Nostalgia is a form of remembrance, a memorial, that often seems static or frozen in time. For example, I heard the “Reading Rainbow” theme song a few days ago and was immediately transported back to 1988, sitting cross-legged on the blue corduroy couch in the house I grew up in. I can so clearly see the girl, this earlier version of myself. Which leads me to another strand I followed this week-
Since she died, I’ve been slowly making my way through Toni Morrison’s canon. I am ashamed to say that prior to that, I hadn’t read any of her work. Now I might say she is my favorite writer. I am (usually) a very fast reader. In a normal year, I average a book and a half a week, humble brag. But with Morrison’s work, I cannot speed through. I’ve been making my way through Jazz for well over four months. Her writing is so rich, nuanced. Her characters are staggering in their aliveness, and each thought they have and action they take seems to be towards some universal truth. To be honest, I get exhausted reading her AND I want the books to go on forever.
In Jazz, one of the main characters, Joe, describes becoming “new” seven times in his life, in a really beautiful passage near the midpoint of the book. It made me think about the ways that we all shed AND memorialize our past selves. How nostalgia can become dangerous when it halts our self-development, when it prevents us from becoming who we are supposed to become, at any stage of our lives.
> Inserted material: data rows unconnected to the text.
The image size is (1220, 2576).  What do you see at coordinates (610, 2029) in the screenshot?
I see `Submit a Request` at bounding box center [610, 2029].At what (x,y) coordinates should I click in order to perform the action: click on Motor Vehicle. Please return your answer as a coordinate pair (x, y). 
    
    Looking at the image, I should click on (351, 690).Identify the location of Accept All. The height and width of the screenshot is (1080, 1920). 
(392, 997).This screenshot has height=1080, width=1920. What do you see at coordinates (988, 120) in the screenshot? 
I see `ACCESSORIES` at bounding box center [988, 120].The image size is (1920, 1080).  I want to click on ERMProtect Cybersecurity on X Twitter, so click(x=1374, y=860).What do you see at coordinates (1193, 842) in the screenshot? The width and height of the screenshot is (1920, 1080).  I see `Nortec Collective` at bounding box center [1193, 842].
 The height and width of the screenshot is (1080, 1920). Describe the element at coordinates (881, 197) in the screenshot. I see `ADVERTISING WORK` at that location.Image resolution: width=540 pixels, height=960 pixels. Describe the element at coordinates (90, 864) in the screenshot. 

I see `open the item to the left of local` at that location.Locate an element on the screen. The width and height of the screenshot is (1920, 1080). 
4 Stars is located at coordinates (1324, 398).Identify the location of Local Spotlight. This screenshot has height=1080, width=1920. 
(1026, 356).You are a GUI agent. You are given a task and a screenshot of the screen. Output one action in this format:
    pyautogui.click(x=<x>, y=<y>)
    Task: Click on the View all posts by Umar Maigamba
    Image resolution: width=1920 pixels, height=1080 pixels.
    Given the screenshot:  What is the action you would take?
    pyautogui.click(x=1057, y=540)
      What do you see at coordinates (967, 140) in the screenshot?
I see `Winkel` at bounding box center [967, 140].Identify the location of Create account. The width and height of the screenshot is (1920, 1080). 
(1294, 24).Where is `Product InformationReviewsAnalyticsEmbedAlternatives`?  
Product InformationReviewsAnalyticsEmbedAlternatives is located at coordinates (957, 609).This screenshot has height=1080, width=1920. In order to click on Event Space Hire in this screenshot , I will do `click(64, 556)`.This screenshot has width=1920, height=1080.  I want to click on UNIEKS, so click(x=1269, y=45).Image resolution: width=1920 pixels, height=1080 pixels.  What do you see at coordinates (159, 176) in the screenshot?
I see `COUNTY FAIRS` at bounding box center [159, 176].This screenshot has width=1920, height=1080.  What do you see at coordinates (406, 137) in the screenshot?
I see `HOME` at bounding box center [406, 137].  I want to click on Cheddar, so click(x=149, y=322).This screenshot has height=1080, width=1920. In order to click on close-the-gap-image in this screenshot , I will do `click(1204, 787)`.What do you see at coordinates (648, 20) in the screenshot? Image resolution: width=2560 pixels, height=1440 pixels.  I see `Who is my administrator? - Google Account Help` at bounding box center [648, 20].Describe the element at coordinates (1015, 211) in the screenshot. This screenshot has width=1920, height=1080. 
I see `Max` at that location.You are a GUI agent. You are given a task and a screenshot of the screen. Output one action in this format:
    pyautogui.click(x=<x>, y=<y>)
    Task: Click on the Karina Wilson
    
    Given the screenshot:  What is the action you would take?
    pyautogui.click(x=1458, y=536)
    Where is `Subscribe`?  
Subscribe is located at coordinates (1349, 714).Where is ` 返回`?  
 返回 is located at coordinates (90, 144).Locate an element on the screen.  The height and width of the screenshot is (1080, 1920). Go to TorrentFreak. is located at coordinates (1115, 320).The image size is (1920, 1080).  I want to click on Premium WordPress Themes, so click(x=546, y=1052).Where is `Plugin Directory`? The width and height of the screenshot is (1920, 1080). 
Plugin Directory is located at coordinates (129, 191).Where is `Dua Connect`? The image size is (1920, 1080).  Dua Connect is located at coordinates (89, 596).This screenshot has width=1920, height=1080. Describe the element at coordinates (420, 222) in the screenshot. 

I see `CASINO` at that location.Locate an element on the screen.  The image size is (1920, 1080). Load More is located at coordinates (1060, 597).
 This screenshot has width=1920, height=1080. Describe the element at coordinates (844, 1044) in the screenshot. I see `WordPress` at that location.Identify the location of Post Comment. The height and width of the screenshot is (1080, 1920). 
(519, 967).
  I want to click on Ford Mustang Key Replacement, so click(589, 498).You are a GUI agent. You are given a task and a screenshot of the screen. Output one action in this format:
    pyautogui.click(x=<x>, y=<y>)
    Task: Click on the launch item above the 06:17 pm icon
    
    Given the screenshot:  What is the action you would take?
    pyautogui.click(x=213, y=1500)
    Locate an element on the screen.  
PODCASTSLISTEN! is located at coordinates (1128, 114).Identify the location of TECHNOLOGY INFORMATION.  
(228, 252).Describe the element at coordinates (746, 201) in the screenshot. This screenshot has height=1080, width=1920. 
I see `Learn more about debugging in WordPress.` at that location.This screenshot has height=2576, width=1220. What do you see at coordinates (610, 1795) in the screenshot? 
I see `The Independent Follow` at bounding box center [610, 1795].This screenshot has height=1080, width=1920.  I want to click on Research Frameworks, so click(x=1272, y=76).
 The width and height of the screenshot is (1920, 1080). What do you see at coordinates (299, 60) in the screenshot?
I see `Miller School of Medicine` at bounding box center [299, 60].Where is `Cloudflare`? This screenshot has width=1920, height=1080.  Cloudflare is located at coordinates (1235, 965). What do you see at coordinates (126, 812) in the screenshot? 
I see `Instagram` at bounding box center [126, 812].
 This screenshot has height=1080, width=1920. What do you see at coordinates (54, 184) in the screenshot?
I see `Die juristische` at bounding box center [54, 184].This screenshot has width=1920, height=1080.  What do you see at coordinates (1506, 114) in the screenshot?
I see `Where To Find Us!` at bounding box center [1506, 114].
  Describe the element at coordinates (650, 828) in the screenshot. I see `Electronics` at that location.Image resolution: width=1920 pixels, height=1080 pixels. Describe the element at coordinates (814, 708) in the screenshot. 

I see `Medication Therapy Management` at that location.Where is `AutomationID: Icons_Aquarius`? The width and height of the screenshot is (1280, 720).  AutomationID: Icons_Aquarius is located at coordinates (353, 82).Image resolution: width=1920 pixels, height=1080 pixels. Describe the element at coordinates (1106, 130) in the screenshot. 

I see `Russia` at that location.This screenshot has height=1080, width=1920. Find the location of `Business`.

Since this isn’t a book report, I won’t go much further- but suffice it to say that the story was striking, and continues to stay with me.
Finally, while pondering how I wanted to share this muddled brain musing in an Artpocalypse appropriate format, I thought it might be fun to memorialize an earlier version of myself….me at 14, in a coffee shop, reading books that were too complicated but I knew were important, and drinking coffee that was too sweet before I learned to really like coffee. In a nostalgic nod to her, with gratitude for what she would become, here is a picture of my book, and my milky-way latte.
- The Kilsigliere
by Heart of Darkness
Complicated feelings about moving inspired a tiny memorial to a few of the (many) addresses I’ve had through the years.
by Anonymous Frau Redux
Phoning this one in this week (meaning I searched “flag” on my phone pics). Sometimes the flag pics are purposeful, a moment of pause to reflect on an event. Sometimes a flag shows up in a pic of something else, playing a part but noted in hindsight.
Check these out from around the country:
The next set is local. After a tornado ripped through the area. One flag shredded, one flag proudly placed by a neighbor, one flag appearing to be untouched in the front garden. The flags are like the experiences of those who serve in the military- damaged physically after weathering the storms, those who sign up to give to hope to others, and those who proudly but quietly stood up to do a job once upon a time.
by Captain Quillard
Admittedly, a pretty ridiculous submission from me this week, but mine is a memorial to the concept of irony. I used to love irony so much, but every day the news brings us more evidence that irony may now be dead. Or maybe it was killed earlier, by hipster youngsters wearing moustaches and bad clothes from the ‘80s to the point where you couldn’t tell if they were doing it ironically or if it was just somehow in fashion now. [shakes fist at sky] Get off my lawn!
Anyway, my memorial to irony features, ironically, Alanis Morrisette, who ironically has no idea what irony actually is. Don’tcha think?
Next Week’s Assignment:
This is self-serving, since I’m in Rhode Island this week, but let’s see you channel your inner Winslow Homer or Willem Dafoe in The Lighthouse and give us your best moody, ocean-themed art. Any medium you like - just make art that represents the ocean in some way. (And you’ll have two weeks, not one, to do it this time.)